Read Waterfire Saga, Book Three: Dark Tide: A Deep Blue Novel Page 10


  Ondalinian camouflage spells were known throughout the merworld to be the best. Children learned them while they were still in the cradle. When a merbaby was born, well-wishers didn’t say, Congratulations! Instead they said, Hide it!

  Becca had asked Astrid to think about joining them, and Astrid was. She knew she’d soon have to stop thinking, though, and make a decision.

  But there was another thing Astrid had to think about—her father. Eyvör, her mother, always told her to listen to her instincts. And right now, Astrid’s were telling her—loudly and clearly—that the things she’d learned during her journey to the Iele’s caves and back were connected to the bad things that had happened to her father. What she didn’t know was how.

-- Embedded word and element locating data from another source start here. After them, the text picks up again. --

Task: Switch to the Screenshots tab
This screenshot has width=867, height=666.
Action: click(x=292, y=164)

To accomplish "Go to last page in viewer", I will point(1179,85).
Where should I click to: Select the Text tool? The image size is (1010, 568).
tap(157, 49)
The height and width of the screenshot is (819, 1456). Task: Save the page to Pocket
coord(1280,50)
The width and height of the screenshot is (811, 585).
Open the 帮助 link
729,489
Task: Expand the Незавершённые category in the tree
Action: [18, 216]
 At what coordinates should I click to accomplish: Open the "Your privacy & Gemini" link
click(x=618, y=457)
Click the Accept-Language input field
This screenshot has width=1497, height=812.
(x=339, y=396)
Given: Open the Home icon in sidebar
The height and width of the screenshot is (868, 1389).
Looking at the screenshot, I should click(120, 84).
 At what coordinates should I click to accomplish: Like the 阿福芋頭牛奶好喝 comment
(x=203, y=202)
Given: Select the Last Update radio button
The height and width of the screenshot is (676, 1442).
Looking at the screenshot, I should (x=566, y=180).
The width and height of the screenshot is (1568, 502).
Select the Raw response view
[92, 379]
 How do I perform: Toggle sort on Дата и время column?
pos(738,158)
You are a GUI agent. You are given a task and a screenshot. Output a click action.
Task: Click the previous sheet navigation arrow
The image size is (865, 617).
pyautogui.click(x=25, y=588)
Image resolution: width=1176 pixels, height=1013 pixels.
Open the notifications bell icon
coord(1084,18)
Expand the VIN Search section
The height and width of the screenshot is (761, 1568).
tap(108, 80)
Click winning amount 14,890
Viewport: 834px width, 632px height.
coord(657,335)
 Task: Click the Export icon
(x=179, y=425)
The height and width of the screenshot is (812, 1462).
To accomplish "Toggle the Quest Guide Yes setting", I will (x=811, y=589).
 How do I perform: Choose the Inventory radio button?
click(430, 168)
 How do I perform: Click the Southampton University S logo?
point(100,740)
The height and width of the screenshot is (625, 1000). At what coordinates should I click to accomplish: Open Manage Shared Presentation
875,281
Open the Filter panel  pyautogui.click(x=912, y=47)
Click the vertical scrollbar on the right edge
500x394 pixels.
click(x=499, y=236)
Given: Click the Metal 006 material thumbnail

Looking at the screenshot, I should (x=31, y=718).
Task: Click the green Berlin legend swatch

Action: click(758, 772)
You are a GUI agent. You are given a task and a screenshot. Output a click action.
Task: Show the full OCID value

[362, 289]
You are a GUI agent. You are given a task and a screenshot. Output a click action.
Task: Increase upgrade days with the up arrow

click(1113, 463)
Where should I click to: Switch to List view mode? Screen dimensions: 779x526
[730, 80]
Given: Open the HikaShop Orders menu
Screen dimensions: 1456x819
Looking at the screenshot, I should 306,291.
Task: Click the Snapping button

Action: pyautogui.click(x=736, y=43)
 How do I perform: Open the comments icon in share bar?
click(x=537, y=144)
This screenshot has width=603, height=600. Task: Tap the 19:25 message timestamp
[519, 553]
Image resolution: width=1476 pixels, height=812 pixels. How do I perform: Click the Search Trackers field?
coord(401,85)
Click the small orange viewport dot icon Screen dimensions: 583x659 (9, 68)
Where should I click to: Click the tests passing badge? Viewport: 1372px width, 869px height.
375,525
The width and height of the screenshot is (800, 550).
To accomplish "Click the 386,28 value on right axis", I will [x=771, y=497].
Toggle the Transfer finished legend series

  Before she’d set off for the River Olt, someone had placed a sea burr under Kolfinn’s saddle, causing his hippokamp to rear and throw him into a wall. He’d broken several ribs. Then someone had slipped poison from a Medusa anemone into his food, making him very sick. He’d mostly recovered, but the poison had left him weak.

  Both the burr and the anemone were found only in Miromaran waters. In the Iele’s caves, Sera had vehemently denied that her mother had had anything to do with the attempts on Kolfinn’s life. Astrid hadn’t believed her then, but she did now. Sera, she’d learned, was many things, but she wasn’t a liar. Yet someone had attempted to assassinate Kolfinn.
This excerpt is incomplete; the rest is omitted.